- _Data records_:

========================

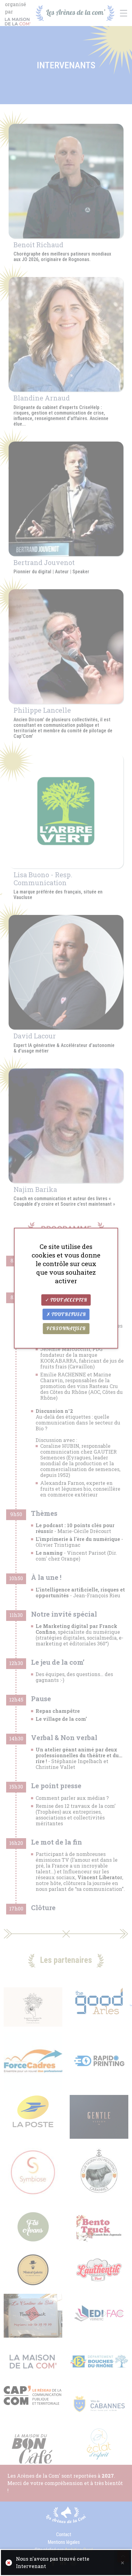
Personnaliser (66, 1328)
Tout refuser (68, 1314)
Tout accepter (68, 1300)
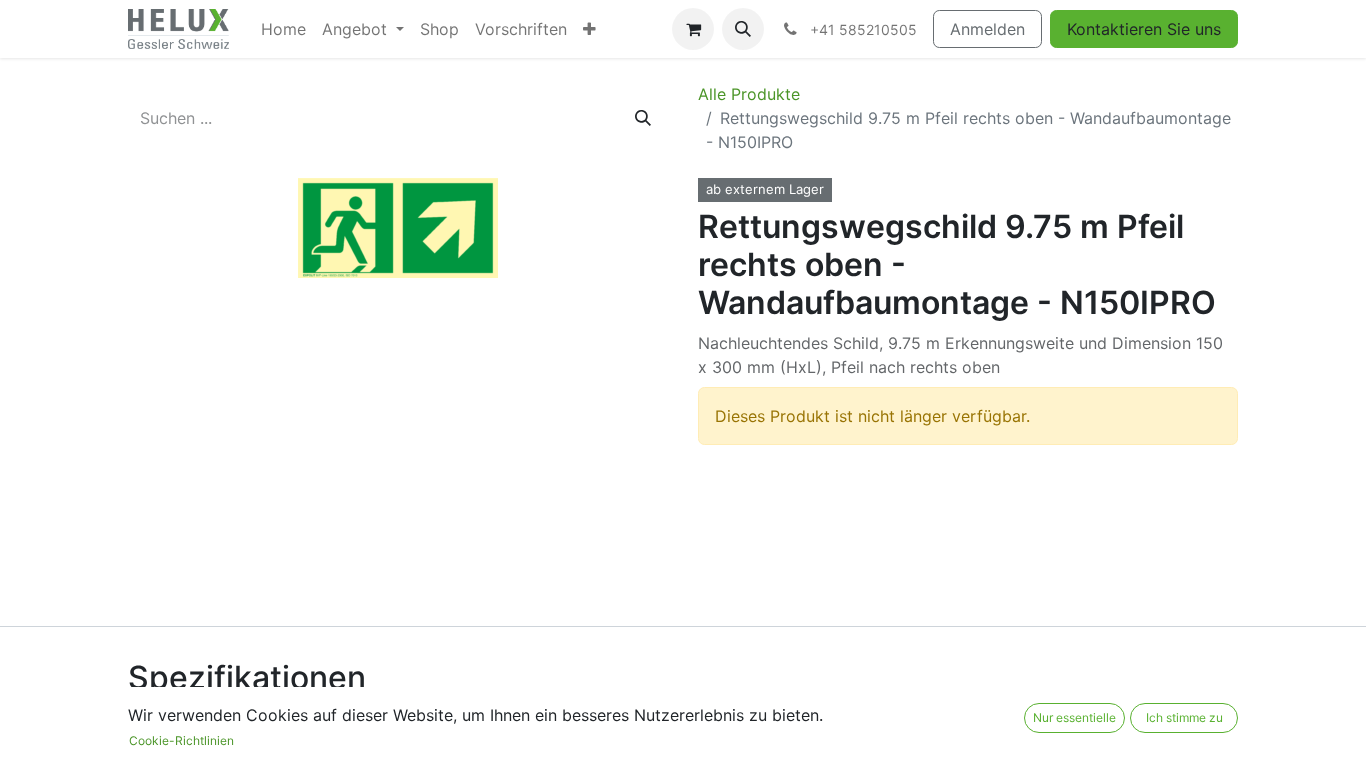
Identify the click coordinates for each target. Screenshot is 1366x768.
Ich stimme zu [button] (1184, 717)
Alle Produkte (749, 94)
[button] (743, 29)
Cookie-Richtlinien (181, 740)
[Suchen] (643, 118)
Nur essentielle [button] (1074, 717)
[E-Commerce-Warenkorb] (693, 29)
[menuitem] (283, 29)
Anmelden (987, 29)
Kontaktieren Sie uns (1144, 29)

========================

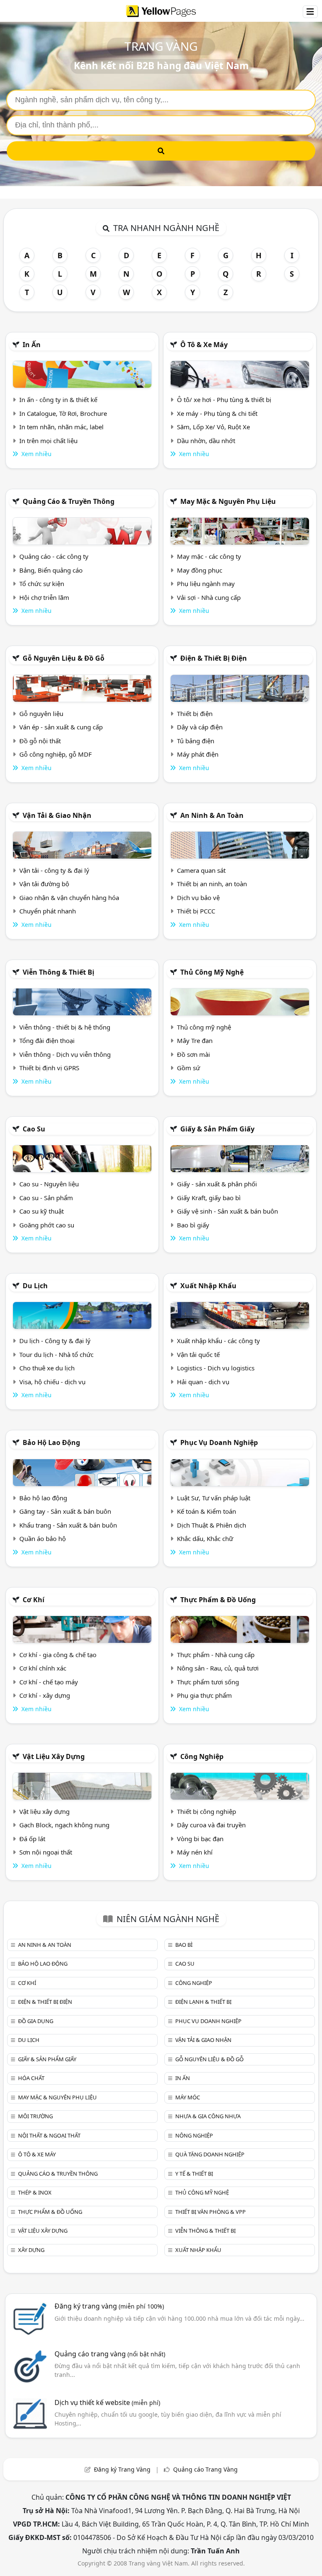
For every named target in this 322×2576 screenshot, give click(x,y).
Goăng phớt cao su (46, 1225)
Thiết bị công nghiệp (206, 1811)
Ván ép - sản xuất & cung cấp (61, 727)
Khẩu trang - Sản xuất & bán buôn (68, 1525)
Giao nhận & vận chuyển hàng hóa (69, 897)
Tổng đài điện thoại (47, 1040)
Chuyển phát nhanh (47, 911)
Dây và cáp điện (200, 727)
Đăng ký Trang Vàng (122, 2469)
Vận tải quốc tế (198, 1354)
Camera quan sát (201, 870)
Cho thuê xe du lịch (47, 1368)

========================

- _What needs to be done_: Which lines run from the one holding "Alle Produkte (749, 94)" through the one holding "Kontaktieren Sie uns (1144, 29)" in the records above? Repeat them exactly, both included, and nothing more.

- _Your solution_:
Alle Produkte (749, 94)
[button] (743, 29)
Cookie-Richtlinien (181, 740)
[Suchen] (643, 118)
Nur essentielle [button] (1074, 717)
[E-Commerce-Warenkorb] (693, 29)
[menuitem] (283, 29)
Anmelden (987, 29)
Kontaktieren Sie uns (1144, 29)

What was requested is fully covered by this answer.